DATASET:
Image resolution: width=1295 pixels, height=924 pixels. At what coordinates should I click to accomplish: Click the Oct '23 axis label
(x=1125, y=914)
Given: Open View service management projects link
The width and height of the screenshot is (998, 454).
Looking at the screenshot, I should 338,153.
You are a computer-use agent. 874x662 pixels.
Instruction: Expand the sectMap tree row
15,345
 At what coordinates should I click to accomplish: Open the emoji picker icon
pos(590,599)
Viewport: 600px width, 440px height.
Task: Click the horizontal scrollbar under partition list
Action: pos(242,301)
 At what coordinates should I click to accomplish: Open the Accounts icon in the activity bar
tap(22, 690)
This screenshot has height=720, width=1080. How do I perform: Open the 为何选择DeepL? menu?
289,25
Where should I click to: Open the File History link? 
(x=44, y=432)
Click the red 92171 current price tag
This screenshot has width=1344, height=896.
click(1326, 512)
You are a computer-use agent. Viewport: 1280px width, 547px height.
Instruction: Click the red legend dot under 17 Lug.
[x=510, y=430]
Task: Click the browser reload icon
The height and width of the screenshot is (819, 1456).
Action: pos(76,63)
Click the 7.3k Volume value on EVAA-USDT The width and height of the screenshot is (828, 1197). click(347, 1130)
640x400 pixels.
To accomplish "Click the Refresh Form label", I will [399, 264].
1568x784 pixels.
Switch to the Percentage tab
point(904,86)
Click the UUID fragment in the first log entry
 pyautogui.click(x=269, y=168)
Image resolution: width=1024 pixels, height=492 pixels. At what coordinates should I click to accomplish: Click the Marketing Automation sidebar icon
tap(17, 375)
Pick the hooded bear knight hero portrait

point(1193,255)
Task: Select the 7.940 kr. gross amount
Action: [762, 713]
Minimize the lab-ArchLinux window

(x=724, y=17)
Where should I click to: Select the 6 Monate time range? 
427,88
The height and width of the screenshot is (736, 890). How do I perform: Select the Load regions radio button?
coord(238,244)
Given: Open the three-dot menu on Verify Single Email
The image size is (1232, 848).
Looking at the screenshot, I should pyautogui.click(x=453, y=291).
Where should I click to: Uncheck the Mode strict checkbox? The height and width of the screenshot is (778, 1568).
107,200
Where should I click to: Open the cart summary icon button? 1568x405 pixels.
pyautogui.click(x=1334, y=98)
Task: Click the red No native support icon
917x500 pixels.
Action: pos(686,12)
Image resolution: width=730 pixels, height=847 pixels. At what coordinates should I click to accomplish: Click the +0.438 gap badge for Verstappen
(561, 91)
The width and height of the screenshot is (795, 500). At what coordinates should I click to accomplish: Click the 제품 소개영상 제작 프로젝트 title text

WHAT YOU SHOULD DO: What is the number of lines in the listing that contain the string "agent"? Reply with that number alone.

YOUR SOLUTION: 2